Le paradoxe de la guerre actuelle de la Russie contre l’Ukraine est qu’elle ressemble à la fois à la Première Guerre mondiale et à un film de science-fiction. En effet, dans un contexte de guerre de tranchées, les véhicules aériens sans pilote (UAV, drones) effectuent des opérations de reconnaissance, surveillent les mouvements de l’ennemi de jour comme de nuit, dirigent les tirs d’artillerie et ciblent directement les véhicules et les troupes ennemies (1). Tandis que les drones terrestres et les robots de combat effectuent des tâches de déminage, de démolition ou de sauvetage au combat, les drones navals ukrainiens ont également contribué à détruire un quart de la flotte russe de la mer Noire (2) et à mettre hors de combat la moitié de cette dernière.

L’évolution de la guerre des drones en Ukraine : de Bayraktar à Kamikadze

Au cours des premiers mois de la guerre, les drones turcs de moyenne altitude et de longue endurance Bayraktar TB2 ont contribué à repousser l’offensive russe et ont été considérés comme un facteur de changement. Cependant, ils ont disparu du champ de bataille (3) lorsque la Russie a commencé à les abattre avec des missiles sol-air et a adapté ses moyens de guerre radio-électronique. Ainsi, à l’exception des premières phases, les drones de moyenne altitude et de longue endurance comme le Bayraktar TB2 ou l’Orion russe n’ont pas joué un rôle significatif dans cette guerre en raison de l’efficacité des contre-mesures (4).

Les forces terrestres ukrainiennes et russes utilisent aujourd’hui largement des drones commerciaux plus petits, reconfigurés pour un usage militaire. Les drones de surveillance et de reconnaissance du renseignement militaire tels que le Furia ou FlyEye ukrainien et l’Orlan-10, le Forpost ou le ZALA 421 russe appartiennent à cette catégorie. Ces drones militaires sont utilisés pour la surveillance en raison de leur grande autonomie de vol et de leurs capteurs avancés.

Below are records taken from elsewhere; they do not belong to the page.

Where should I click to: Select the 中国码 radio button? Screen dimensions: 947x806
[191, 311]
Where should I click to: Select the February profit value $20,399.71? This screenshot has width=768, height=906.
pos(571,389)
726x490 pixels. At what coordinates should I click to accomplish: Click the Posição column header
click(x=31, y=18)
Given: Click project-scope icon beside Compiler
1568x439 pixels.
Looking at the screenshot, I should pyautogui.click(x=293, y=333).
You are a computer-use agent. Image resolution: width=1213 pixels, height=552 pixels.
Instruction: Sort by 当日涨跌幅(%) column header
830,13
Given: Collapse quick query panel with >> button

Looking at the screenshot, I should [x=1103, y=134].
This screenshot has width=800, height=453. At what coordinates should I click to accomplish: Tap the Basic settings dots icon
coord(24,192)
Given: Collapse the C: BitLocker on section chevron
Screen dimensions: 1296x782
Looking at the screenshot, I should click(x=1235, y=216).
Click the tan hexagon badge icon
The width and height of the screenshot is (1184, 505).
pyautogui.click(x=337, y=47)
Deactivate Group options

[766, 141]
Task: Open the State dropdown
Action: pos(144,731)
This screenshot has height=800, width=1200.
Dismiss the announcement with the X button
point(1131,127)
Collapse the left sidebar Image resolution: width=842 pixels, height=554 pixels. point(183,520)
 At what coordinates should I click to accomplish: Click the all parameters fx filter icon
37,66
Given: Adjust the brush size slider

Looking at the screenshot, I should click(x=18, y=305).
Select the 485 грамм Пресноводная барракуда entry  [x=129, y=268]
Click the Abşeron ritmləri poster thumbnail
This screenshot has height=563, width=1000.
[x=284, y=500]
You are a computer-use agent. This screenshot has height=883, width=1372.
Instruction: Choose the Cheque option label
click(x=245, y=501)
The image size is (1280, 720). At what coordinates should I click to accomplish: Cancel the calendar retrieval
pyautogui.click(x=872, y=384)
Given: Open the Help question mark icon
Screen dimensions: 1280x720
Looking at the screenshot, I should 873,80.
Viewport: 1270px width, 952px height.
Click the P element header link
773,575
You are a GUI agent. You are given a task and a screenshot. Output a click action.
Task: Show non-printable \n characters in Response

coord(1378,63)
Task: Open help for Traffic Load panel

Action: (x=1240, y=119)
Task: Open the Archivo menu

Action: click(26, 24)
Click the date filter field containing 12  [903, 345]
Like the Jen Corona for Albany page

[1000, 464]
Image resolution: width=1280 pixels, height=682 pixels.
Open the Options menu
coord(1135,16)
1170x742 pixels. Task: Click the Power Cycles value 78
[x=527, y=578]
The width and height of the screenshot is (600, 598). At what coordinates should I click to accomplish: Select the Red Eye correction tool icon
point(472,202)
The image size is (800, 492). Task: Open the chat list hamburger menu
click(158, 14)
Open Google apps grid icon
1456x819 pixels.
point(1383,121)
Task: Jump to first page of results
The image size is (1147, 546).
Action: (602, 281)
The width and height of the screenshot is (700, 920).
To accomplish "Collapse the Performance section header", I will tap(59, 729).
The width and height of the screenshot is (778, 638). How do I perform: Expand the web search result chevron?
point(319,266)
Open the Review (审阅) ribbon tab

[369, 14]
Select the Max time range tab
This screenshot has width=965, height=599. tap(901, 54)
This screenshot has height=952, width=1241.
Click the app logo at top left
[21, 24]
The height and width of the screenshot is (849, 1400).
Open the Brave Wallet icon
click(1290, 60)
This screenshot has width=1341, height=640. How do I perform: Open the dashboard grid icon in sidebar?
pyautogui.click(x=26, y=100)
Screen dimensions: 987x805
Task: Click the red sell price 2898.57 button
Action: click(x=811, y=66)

En revanche, les petits quadcoptères commerciaux sont omniprésents mais ont une portée plus courte et une autonomie limitée (5). Les marques les plus utilisées et les plus populaires parmi les combattants des deux camps sont DJI Mavic et Phantom.

Une troisième catégorie est constituée par les drones kamikazes, qui offrent des capacités de frappe de précision, en particulier lorsqu’ils sont associés à des drones de reconnaissance non armés et à des pièces d’artillerie. Ces derniers fonctionnent davantage comme des munitions que comme des aéronefs. Ainsi, les drones kamikazes de qualité militaire, tels que les Switchblade 300 et 600, qui ont équipé les armées américaine et britannique avant 2022, ou les Lancet-1 et 3 russes, sont largement utilisés pour les frappes opportunistes et les tirs de contre-batterie. Lorsqu’un drone non armé comme le Puma ou l’Orlan-10 repère une unité d’artillerie ennemie, un drone kamikaze peut suivre pour détruire la cible. Ces drones jouent donc un rôle déterminant dans l’issue des duels d’artillerie (6).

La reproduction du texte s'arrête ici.